En forma de bola envenenada

La misma vida que te viene en forma de bola envenenada o de resbalón, con efecto y sin efecto. La misma vida que, sin saber muy bien cómo, unas veces se te va la grada, otras te salva un fallo ajeno y otras te quedas corto por pasarte de listo. En ocasiones silbado y en otras aplaudido, siempre a expensas de un público caprichoso que no sabe si viene o si va. Y es que ninguno gana la final sin perder un set, y ni tan siquiera un juego. La misma vida que te hace aguantar pase lo que pase y la misma vida que te obliga aceptar las normas aunque no te gusten –y, si no, que se lo digan a Djokovic–. La vida en forma de partido. Así, a lo bruto.

Pero los bárbaros que vibramos con el deporte y que perdemos los nervios cuando nuestro equipo falla una ocasión también sabemos que el deporte es para muchos una nueva religión, con sus ritos, sus mediaciones y con cientos de ídolos por doquier. Como se hacía en el Coliseo, como se hacía en las justas medievales y como se hace en las plazas de toros, porque hay algo en el ser humano que necesita esta mística del peligro y de la emoción, y donde la vida y la muerte dependen de que la diosa fortuna se encapriche de un par de milímetros. Bien lo describió Woody Allen en ‘Match Point’.

Rafael Nadal

Grandeza y la finitud del deporte

Y quizás la clave para reconocer la idolatría es aceptar la grandeza y la finitud del deporte. Sin embargo, en esta vorágine de pasión, sudor y belleza, Rafa no se ha conformado con ser otro gladiador más, y menos otro personaje del Museo de Cera. Ha sabido durante estos años mostrar su caballerosidad fuera del campo de batalla.

Y eso es lo que le ha hecho grande entre los grandes. Siempre desde el sentido común que se centra en lo importante, siempre desde la humildad del que sabe que solo sabe de tenis y del que no le importa mancharse de barro para ayudar a sus vecinos. Un referente en un mundo donde ya no quedan referentes.

Hasta el final

En un tiempo en el que la vulnerabilidad deja de ser tabú y algunos hacen de la fragilidad una bandera, Nadal nos ha demostrado que se puede dar el máximo en el campo de juego y en la vida pública más allá de las lesiones y del dolor. Un bárbaro convertido en caballero. Y es que la vida no va de ser perfecto ni de ganar todos los sets; esa es una falacia que nos vendieron. Se trata de reconocer lo que uno tiene –con lo bueno y con lo malo– e ir hasta el final. Siempre a más.

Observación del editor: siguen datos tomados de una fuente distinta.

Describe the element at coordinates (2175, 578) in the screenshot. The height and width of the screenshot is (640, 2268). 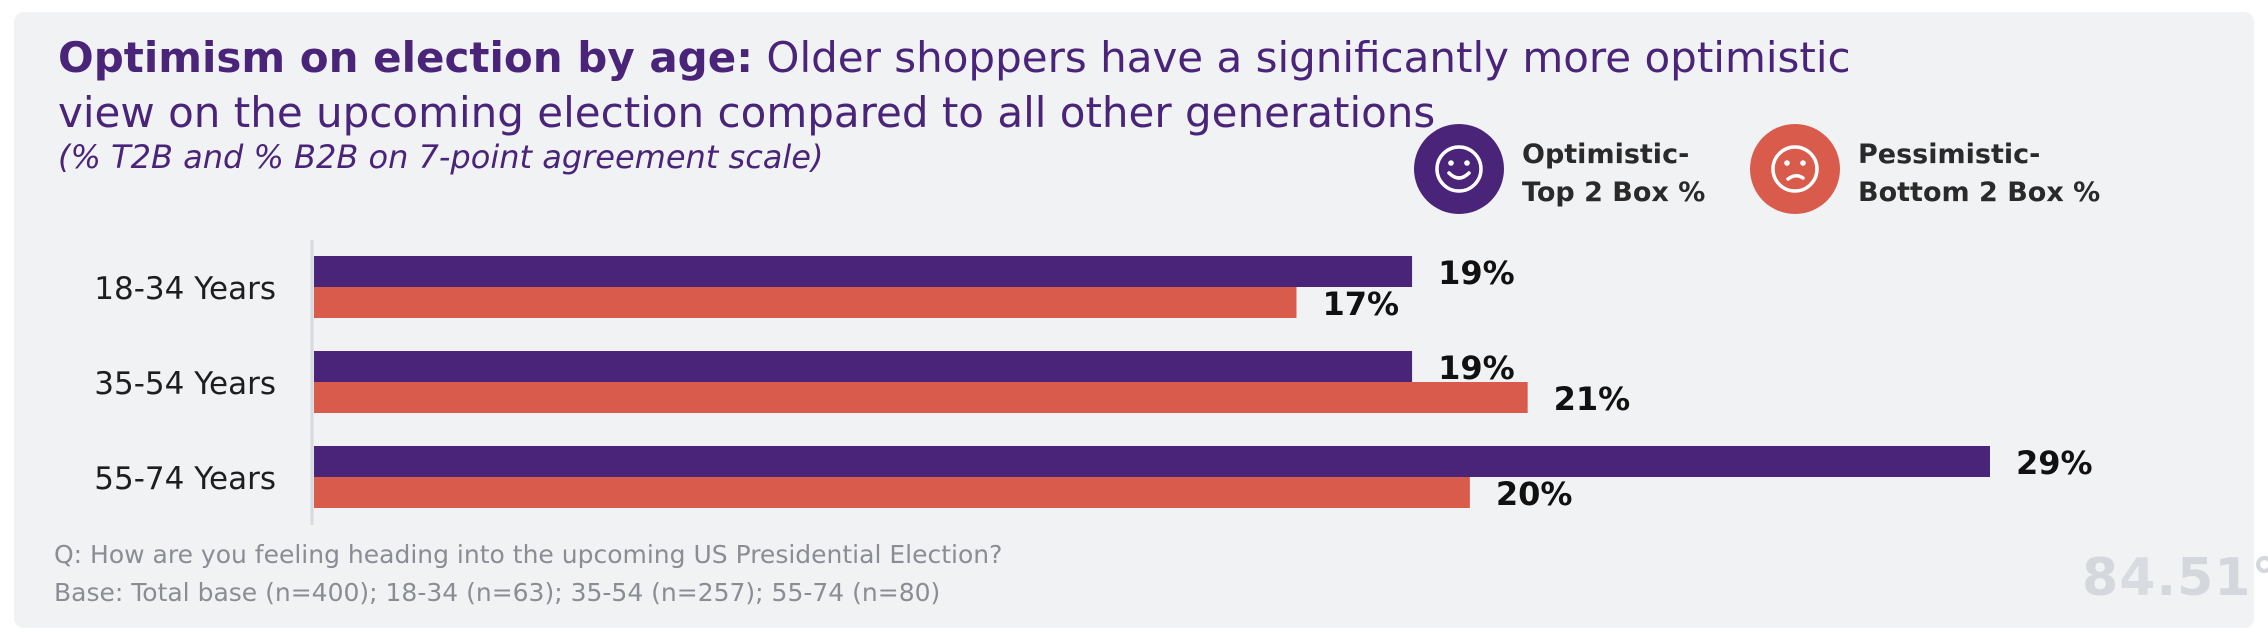
I see `brand-logo: 84.51°` at that location.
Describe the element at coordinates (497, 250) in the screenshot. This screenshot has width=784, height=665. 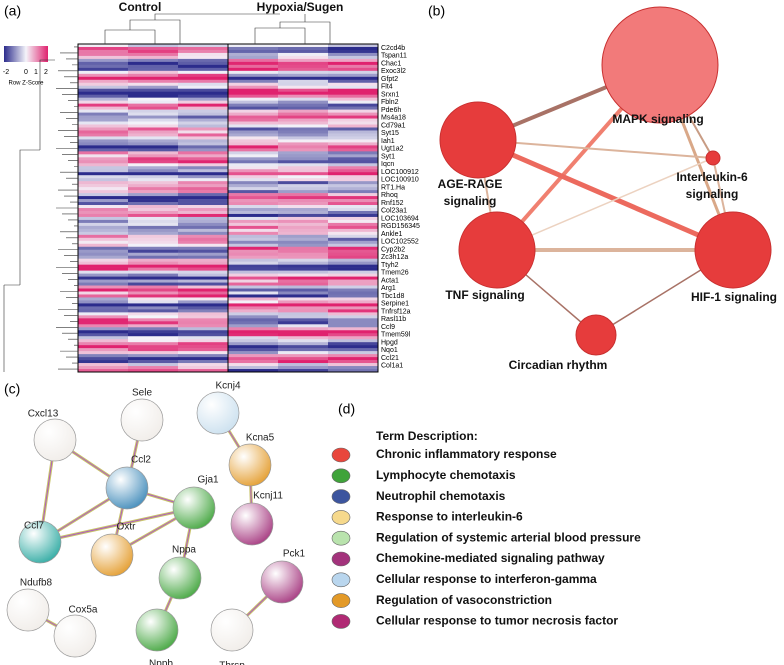
I see `pathway-node` at that location.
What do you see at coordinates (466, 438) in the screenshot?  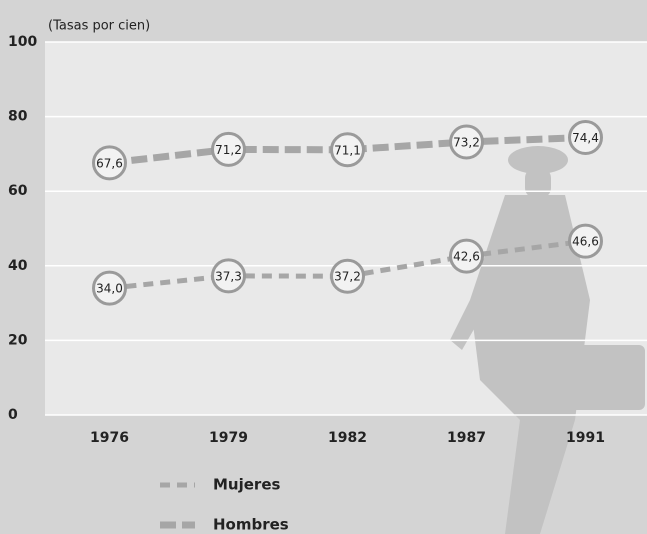 I see `x-tick-label: 1987` at bounding box center [466, 438].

Nadal no ganó ni por juventud, ni por salud, ni por técnica, pese a que todavía tiene algo que decir. Nadal ganó porque no dejó de creer. Y Nadal ganó porque, detrás de cada revés, hay miles de horas de trabajo y de sacrificio y porque se sabe poca cosa, siendo sencillamente esto lo que le hace aún más grande.

Quizás, la pregunta que nos queda a los fieles después del sermón de este bonito domingo por la mañana es la siguiente: ¿cómo entrenamos cada uno para el partido de la vida?